■ Extracted data entries ■
»»
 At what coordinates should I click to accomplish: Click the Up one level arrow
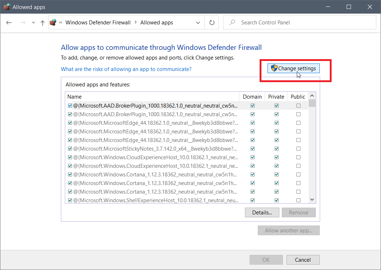[x=43, y=23]
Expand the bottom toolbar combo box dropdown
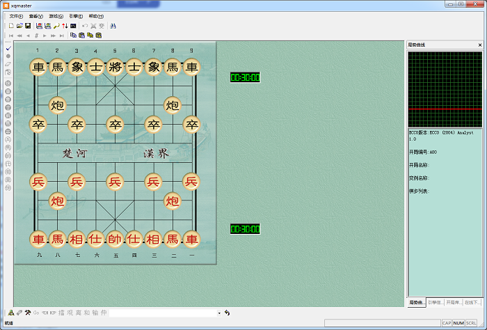The image size is (487, 330). [x=218, y=313]
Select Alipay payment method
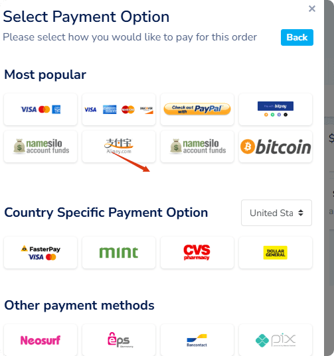The image size is (334, 356). click(119, 147)
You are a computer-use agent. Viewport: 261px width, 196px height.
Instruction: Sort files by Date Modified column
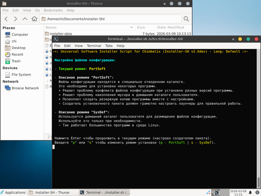click(x=171, y=27)
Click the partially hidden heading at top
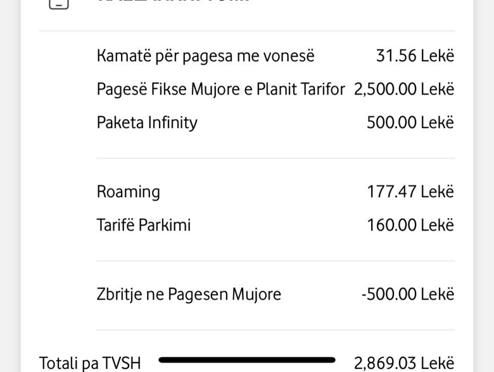 [174, 1]
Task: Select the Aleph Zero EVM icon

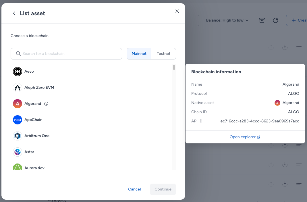Action: (x=18, y=87)
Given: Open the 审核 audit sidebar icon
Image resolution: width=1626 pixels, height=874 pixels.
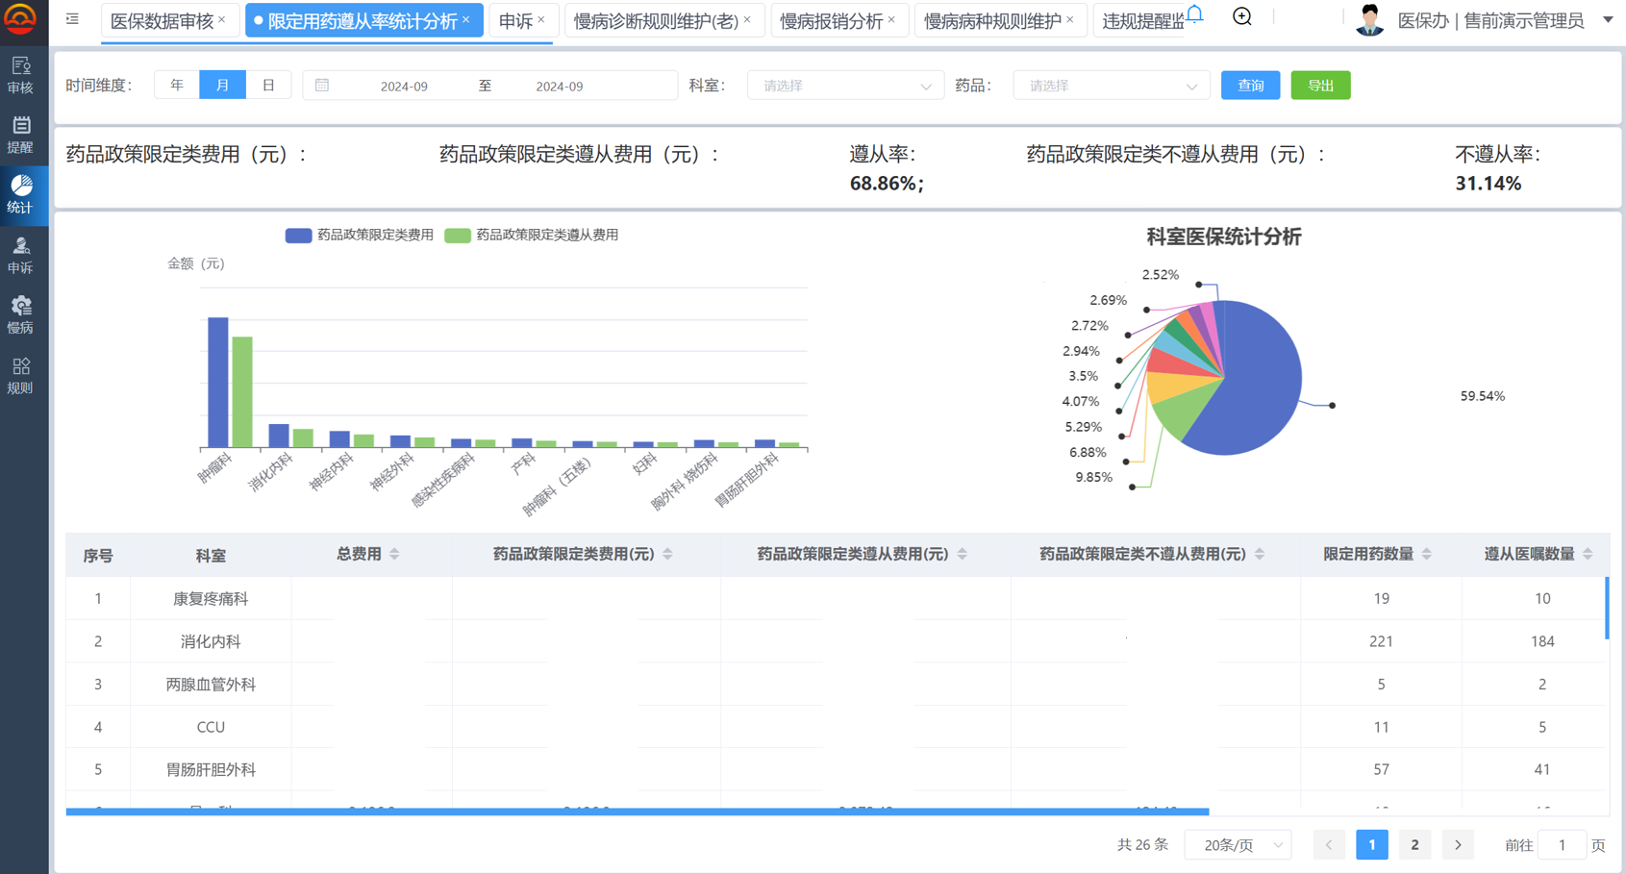Looking at the screenshot, I should [x=21, y=75].
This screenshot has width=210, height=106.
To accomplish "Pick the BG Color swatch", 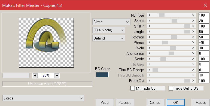I will pos(102,75).
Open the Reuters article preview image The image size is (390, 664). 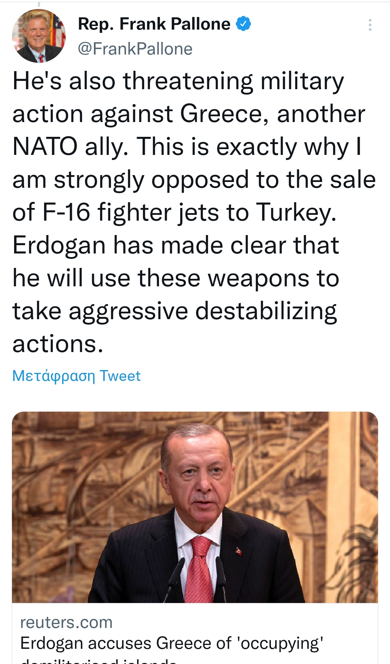pyautogui.click(x=195, y=507)
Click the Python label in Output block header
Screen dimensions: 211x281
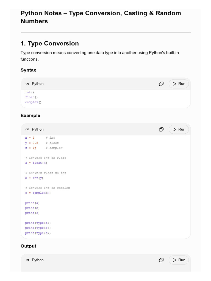point(38,260)
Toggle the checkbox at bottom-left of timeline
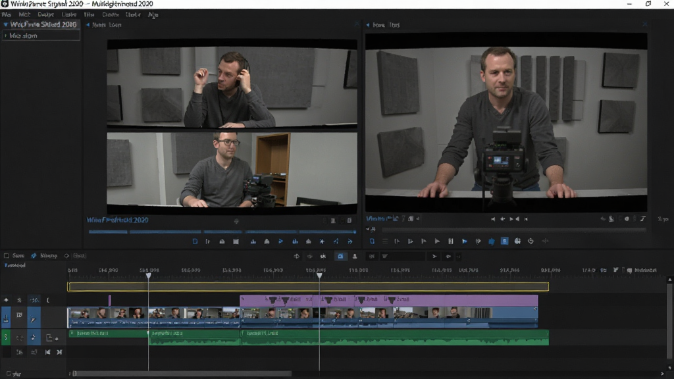 [9, 374]
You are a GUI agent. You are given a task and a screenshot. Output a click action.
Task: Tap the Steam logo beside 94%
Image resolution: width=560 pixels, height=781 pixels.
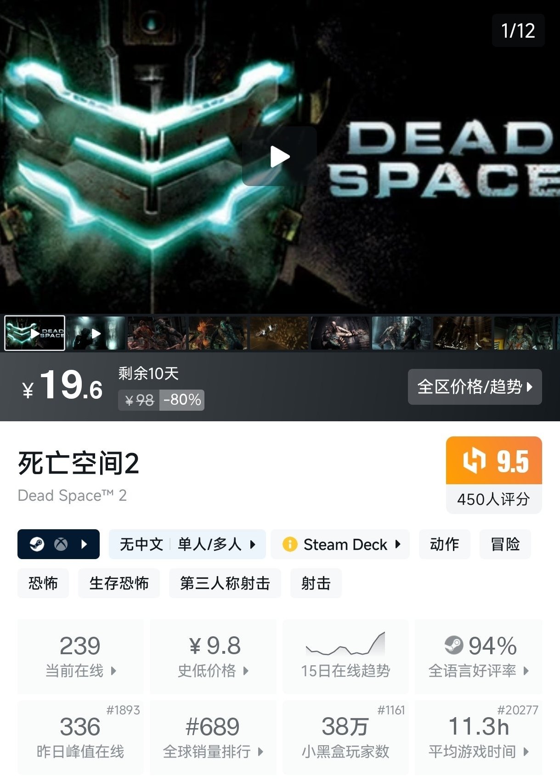[454, 645]
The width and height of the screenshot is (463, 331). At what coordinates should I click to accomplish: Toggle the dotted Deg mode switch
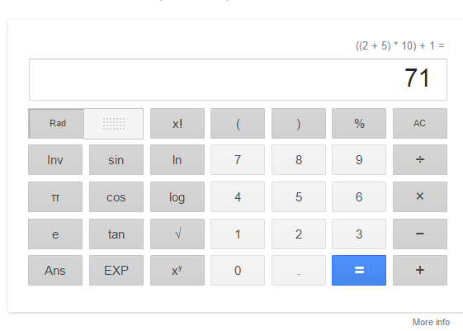pyautogui.click(x=114, y=124)
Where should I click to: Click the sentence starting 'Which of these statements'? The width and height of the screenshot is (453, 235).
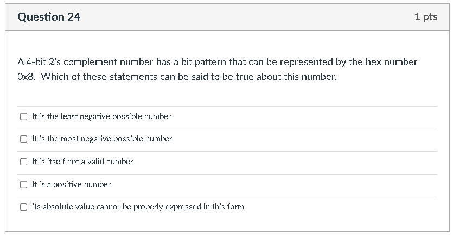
««
Nothing but a number should be given for this: how many lines in the entries above contain "agent"?

2